* _ARTICLE_:
>>>>>

Who will be the next US president?

  • John McCain

    Votes: 8 7.8%
  • Barack Obama

    Votes: 80 77.7%
  • Other

    Votes: 15 14.6%

  • Total voters
    103
So what caused McGovern to lose - seen as too liberal?

Both Obama and Clinton have almost the same positions - so technically they are both Liberal to the same extent. So if that is the cause and it is still applicable today - then both of them would eventually lose.
 
Ralph Nader is the only candidate who has done anything significant to improve people's lives. Neither the former First Lady, nor the Tiger Beat Candidate, nor the old POW have a record that compares to his.

Well, in all fairness they have helped to pass legislation (judge that legislation as you may).
 
When have we seen so many college-aged youth and ethnic minorities becoming this interested in American politics before? If these two, never before seen lobbies unite behind one frontrunner (guess who), it'd be of no shock that the Democrats pull a victory come November.
Yes, but there are a lot more non-college aged, white adults in the USA that may mobilize against a black candidate with a foreign name. How many of those ethnic minorities interested in American politics are citizens that can vote?

No, IMO, what we're going to see here is the mobilization of both sides on historic scales, with the traditional Republican voters saying this must not pass.

<<<<<

* _DATA ENTRIES_:
>>>>>

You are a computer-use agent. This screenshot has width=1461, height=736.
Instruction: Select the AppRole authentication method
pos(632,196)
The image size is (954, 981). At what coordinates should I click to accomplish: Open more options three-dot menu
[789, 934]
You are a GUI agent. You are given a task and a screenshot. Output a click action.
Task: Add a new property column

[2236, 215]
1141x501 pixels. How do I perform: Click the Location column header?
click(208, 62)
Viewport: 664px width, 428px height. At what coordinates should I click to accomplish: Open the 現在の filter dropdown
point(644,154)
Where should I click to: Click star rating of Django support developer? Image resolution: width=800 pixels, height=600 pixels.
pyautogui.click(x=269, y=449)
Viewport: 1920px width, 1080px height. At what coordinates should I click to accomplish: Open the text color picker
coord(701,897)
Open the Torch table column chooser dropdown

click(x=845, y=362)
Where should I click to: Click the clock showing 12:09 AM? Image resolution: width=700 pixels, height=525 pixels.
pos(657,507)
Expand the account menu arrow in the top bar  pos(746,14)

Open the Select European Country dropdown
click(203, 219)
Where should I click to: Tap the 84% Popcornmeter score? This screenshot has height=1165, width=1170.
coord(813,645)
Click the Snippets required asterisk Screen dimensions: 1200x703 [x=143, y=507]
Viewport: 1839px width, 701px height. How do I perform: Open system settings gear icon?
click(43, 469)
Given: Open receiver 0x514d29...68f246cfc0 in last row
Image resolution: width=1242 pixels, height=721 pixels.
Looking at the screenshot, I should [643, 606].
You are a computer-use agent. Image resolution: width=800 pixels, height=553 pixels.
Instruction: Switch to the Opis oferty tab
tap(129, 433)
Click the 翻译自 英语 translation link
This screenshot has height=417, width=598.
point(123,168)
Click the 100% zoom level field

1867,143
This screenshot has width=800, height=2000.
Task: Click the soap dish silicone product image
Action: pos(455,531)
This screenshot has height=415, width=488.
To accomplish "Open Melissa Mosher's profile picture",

<<<<<

* _REQUIREMENTS_:
1. Transcribe the part of the election forum thread that begins at the words "When have we" and stops after "must not pass.".
2. List every option in the poll at the top of the election forum thread, along with its vote count and percentage.

* _TASK-BY-TASK SOLUTIONS_:
1.
When have we seen so many college-aged youth and ethnic minorities becoming this interested in American politics before? If these two, never before seen lobbies unite behind one frontrunner (guess who), it'd be of no shock that the Democrats pull a victory come November.
Yes, but there are a lot more non-college aged, white adults in the USA that may mobilize against a black candidate with a foreign name. How many of those ethnic minorities interested in American politics are citizens that can vote?

No, IMO, what we're going to see here is the mobilization of both sides on historic scales, with the traditional Republican voters saying this must not pass.

2.
- John McCain: 8 votes, 7.8%
- Barack Obama: 80 votes, 77.7%
- Other: 15 votes, 14.6%